*Your assignment:*
Output only the lines that run from the line holding "The width and" to the end of the data below, including both ends, without any pictures.

Materials provided section start

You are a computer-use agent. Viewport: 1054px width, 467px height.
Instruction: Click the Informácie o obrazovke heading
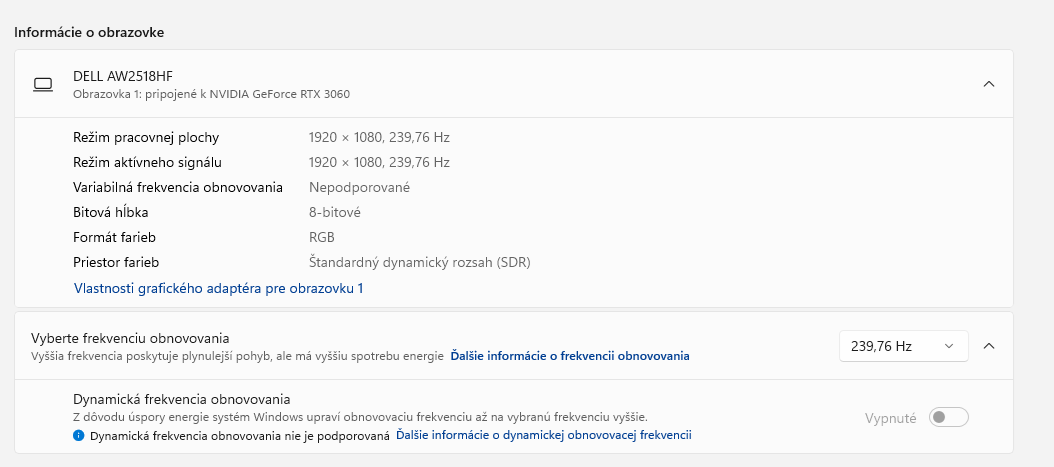point(89,32)
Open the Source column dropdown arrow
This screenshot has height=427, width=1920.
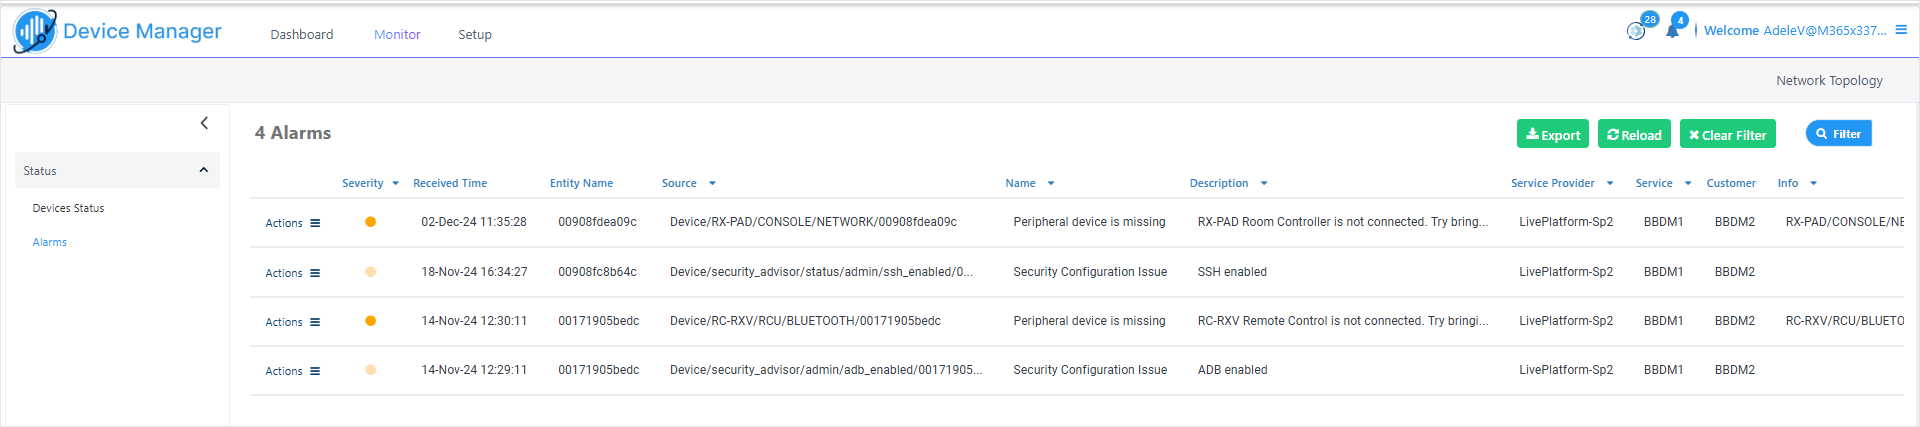coord(712,184)
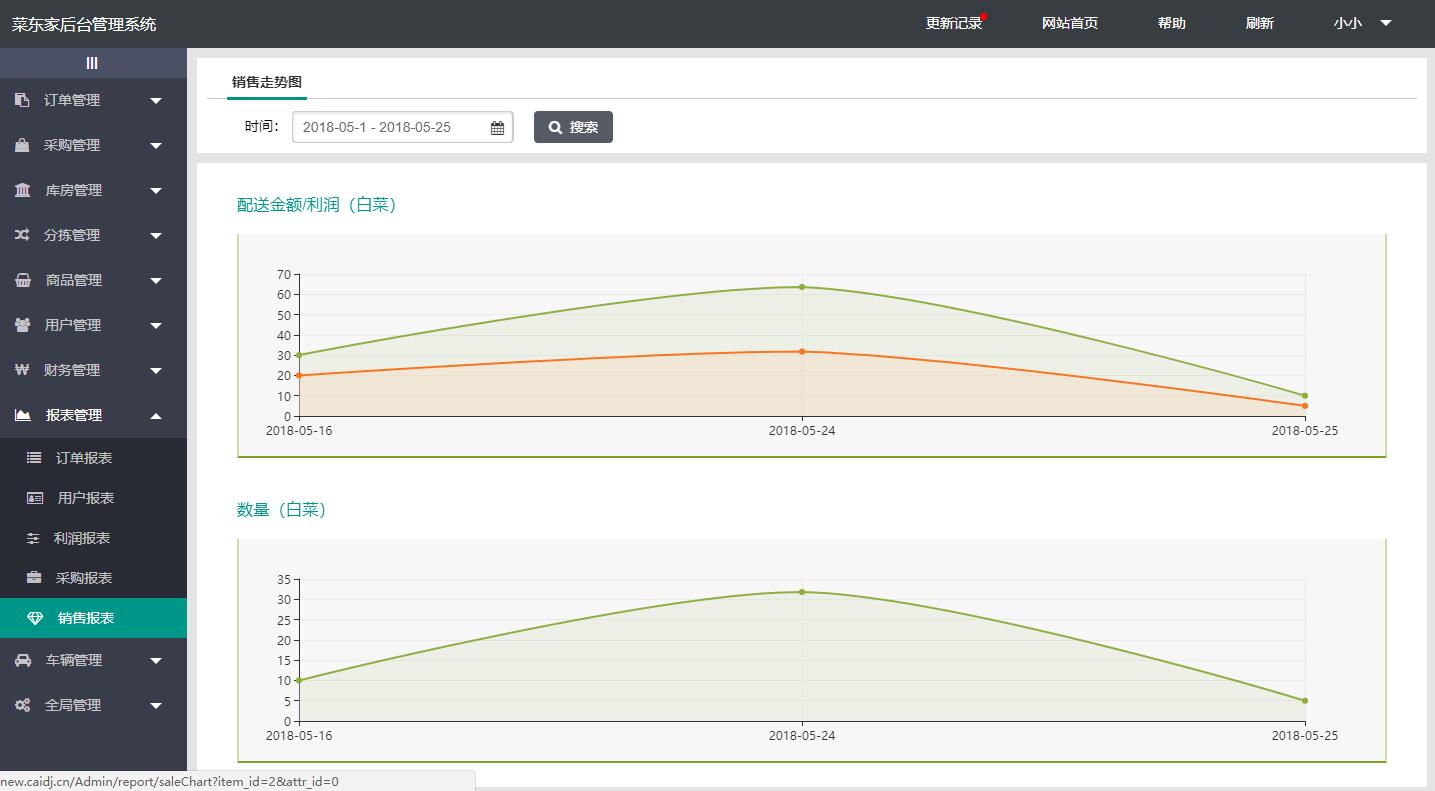Click the 全局管理 gears icon
This screenshot has height=791, width=1435.
click(x=22, y=705)
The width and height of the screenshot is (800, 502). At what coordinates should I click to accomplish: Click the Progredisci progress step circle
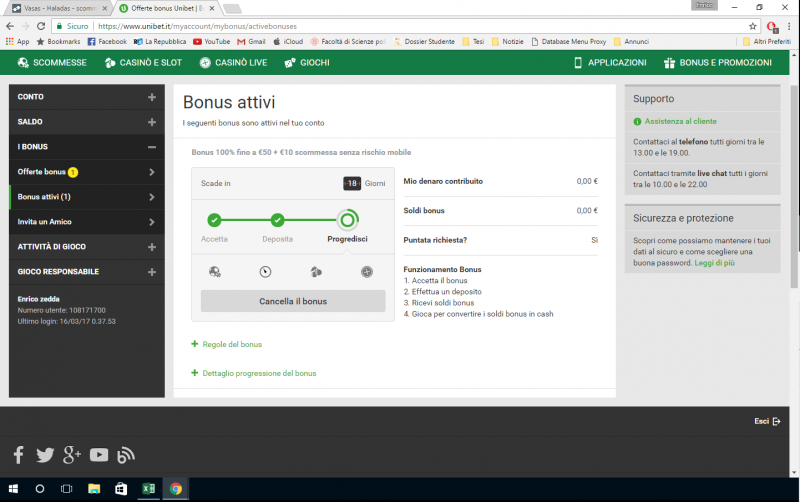pos(347,220)

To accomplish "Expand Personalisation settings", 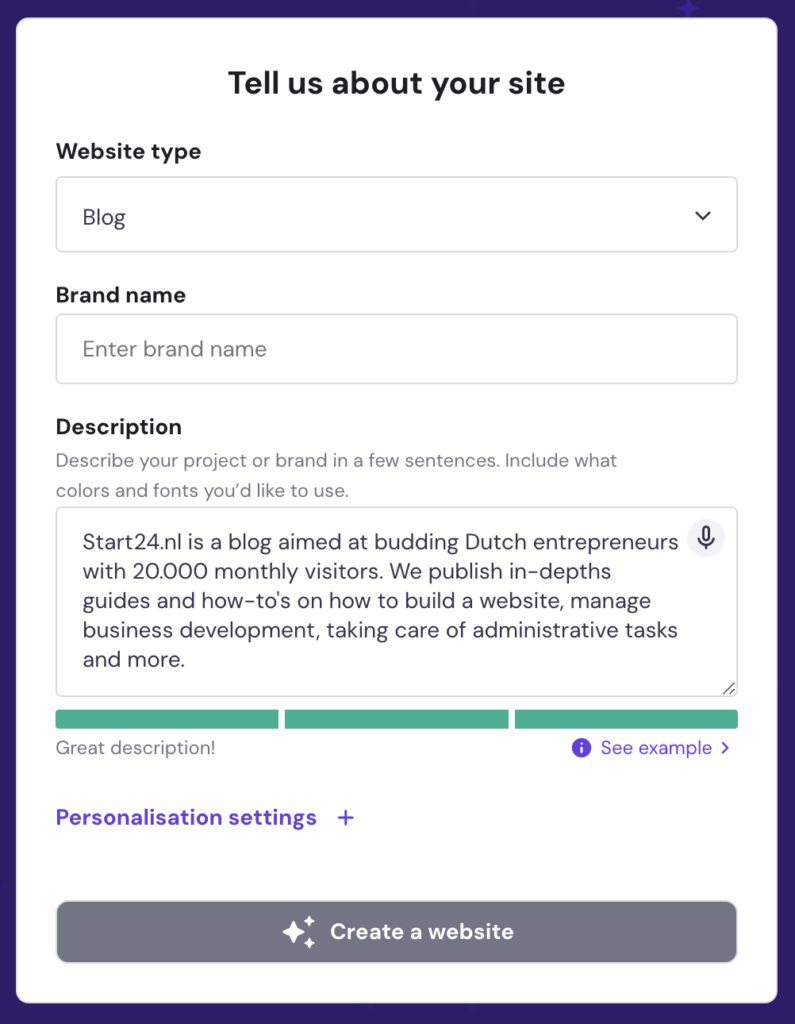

Materials provided section end

*Solution to the exercise:*
The width and height of the screenshot is (800, 502). At what coordinates should I click to accomplish: Click the Progredisci progress step circle
pos(347,220)

To accomplish "Expand Personalisation settings", 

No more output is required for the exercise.